There is limited information about the early life of Avelar, including his work before arriving at the University of Coimbra. It is believed that he was educated later at Salamanca and Valladolid, receiving a Master of Arts degree. He also studied theology during this time. Avelar became an official mathematics professor at the University of Coimbra in 1592 at 45 years old. At Coimbra, he continued to teach and to publish works that outlined the composition of the universe until 1616. He married Luiza de Faria, and they had six children. His wife died in 1600, and he became a Catholic priest despite retaining his Jewish beliefs throughout his retirement.

== Works ==

=== Reportório dos tempos ===
In 1585 Avelar published his first book, Reportorio dos tempos, a collection of works that pertained to astronomy and astrology, with respect to time itself. These works discussed the universe and how it relates to the calendar year. Additionally, his work focused on the religious calendar and the actions one should pursue during a particular lunar phase. Some other authors who produced work in the same genre believed Avelar translated pre-existing books to create Reportorio dos tempos. Although he never references other authors he does make similar remarks and paraphrases certain chapters in his work.
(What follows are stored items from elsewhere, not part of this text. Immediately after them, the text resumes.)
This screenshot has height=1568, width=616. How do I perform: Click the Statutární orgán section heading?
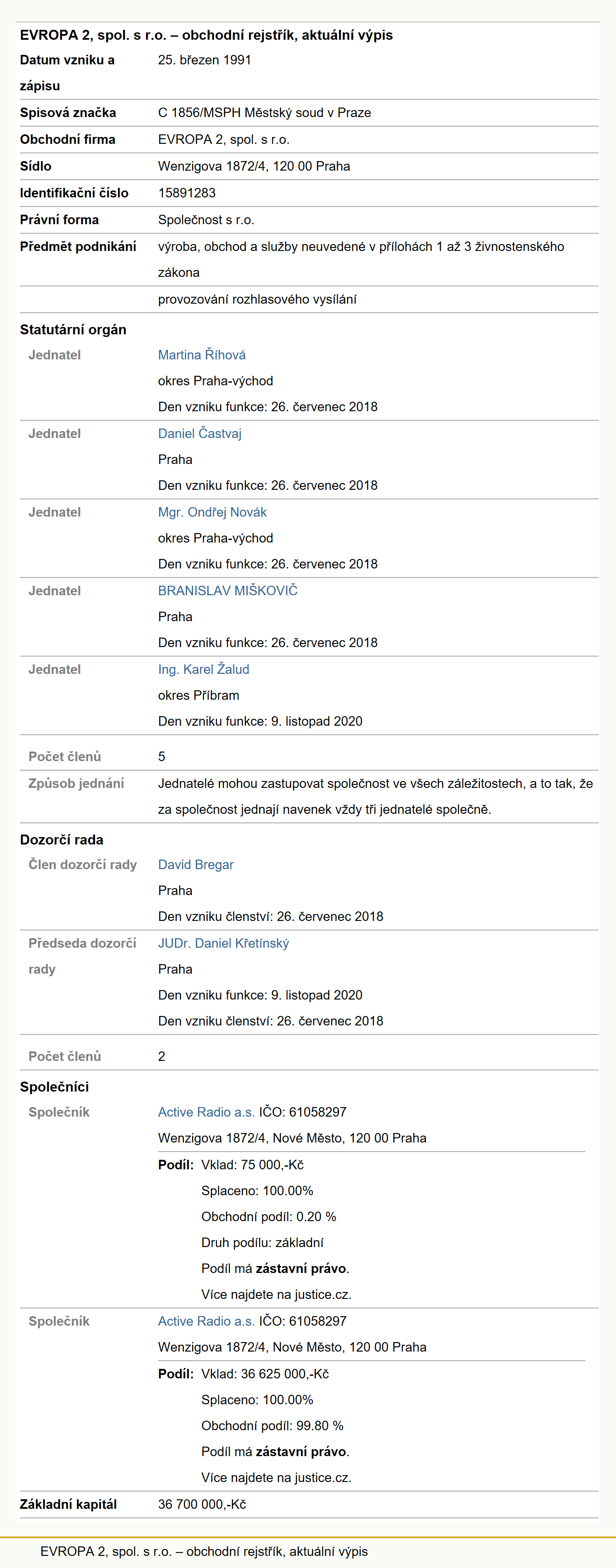coord(73,329)
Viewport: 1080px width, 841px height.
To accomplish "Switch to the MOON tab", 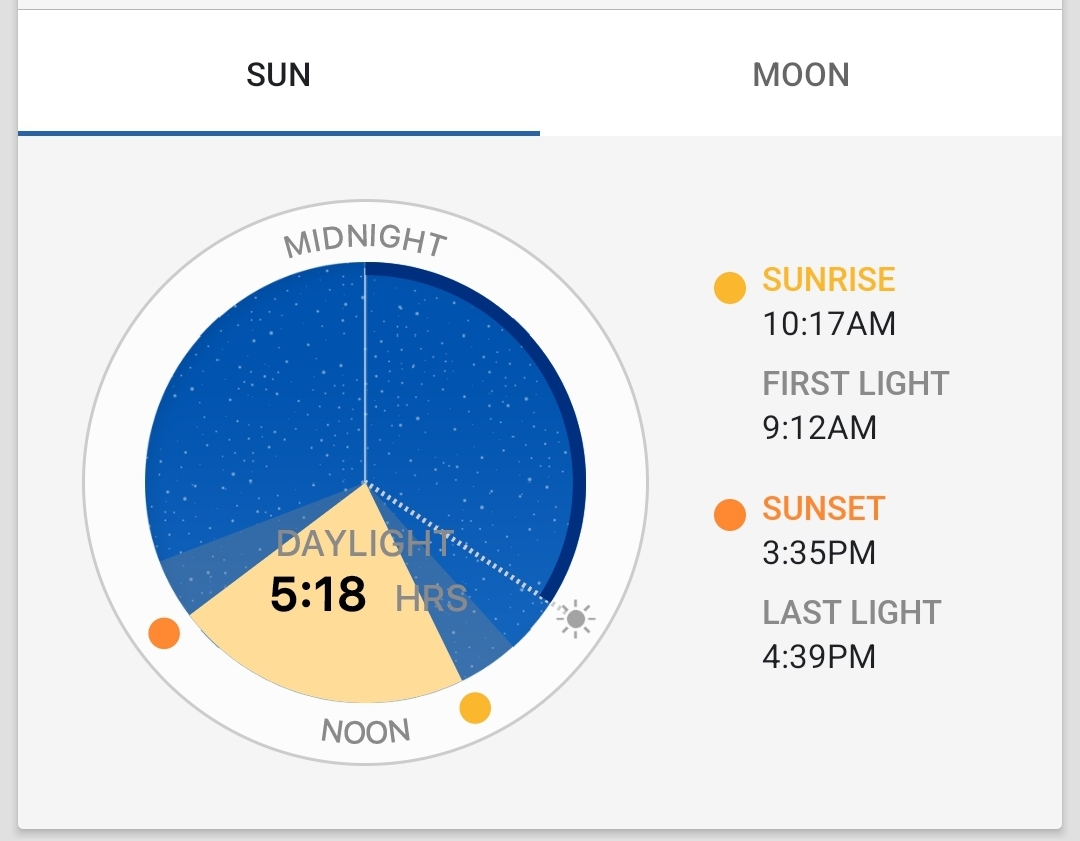I will click(x=800, y=74).
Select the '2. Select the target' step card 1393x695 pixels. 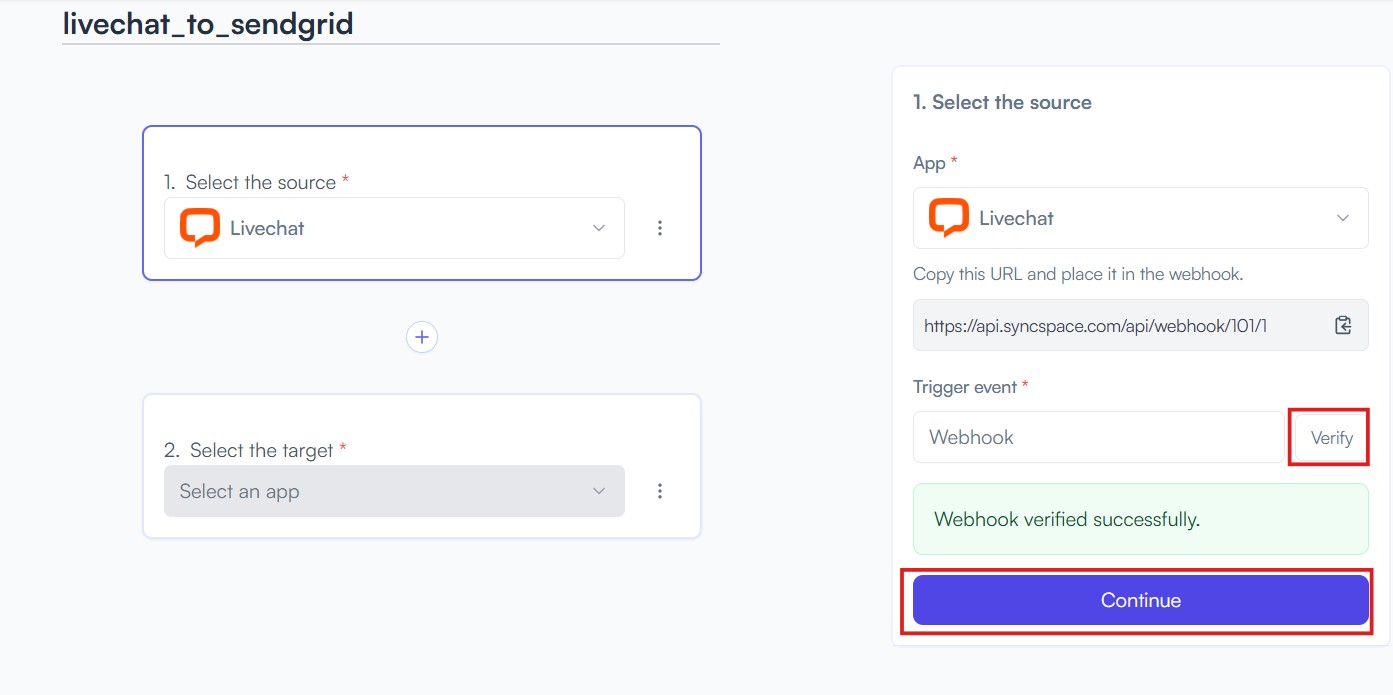[x=422, y=466]

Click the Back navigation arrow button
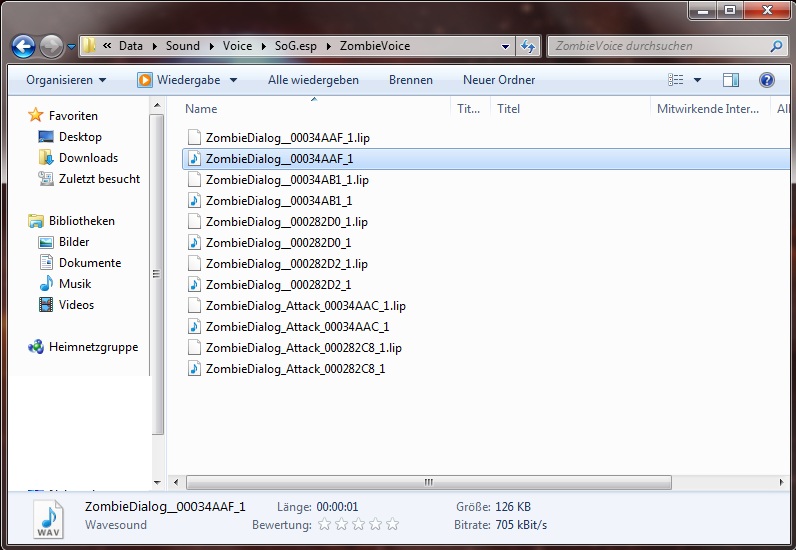point(23,46)
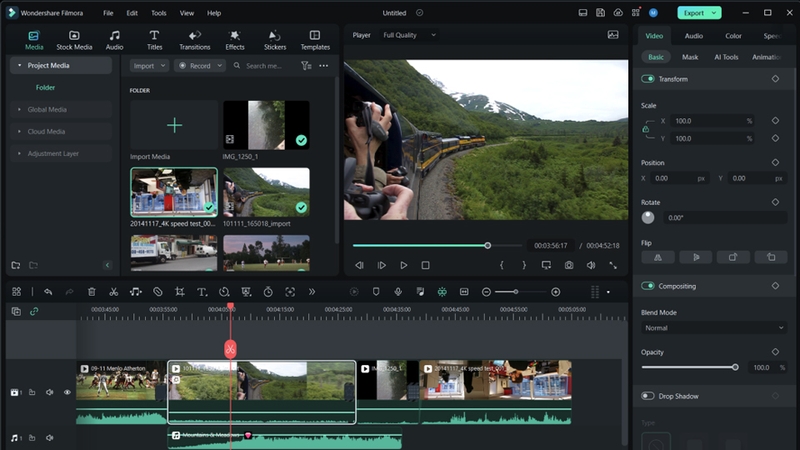This screenshot has height=450, width=800.
Task: Click the Import button
Action: pyautogui.click(x=149, y=66)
An additional four editions of this title were published.

===Sphaerae vtrivsque tabella===
Sphaera vtrivsque tabella was published in 1593 and was noted for its similarity to another piece of work created by Johannes de Sacrobosco titled De sphaera mundi or Tractatus de Sphaera. Avelar's commentary in this work was dictated as new as Avelar switched the order and presentation of his predecessor's book. The collection focused on the composition of Earth and its surrounding counterparts in the universe, such as the movements of the sun and terrestrial stars.

== Proceedings of the Inquisition ==
In his retirement, Avelar was suspected of practicing Judaism. The Inquisition officially arrested him on 20 March 1620 as he gave a full confession to following the beliefs of Judaism. Avelar stayed true to his beliefs as a Catholic but would ultimately remain detained and transferred to a prison in Lisbon in 1623. This controversy would also impact the lives of his children, as they all were persecuted for their beliefs in accordance with their father. The Inquisition dealt with matters pertaining to religion or theology; those who taught views differing from those of the Catholic church were put to trial. These proceedings allowed investigations of entire households and sought to find heresy using any methods the Inquisition courts deemed necessary. Avelar was pressured to admit guilt for the sake of his two daughters and son being detained by the Inquisition.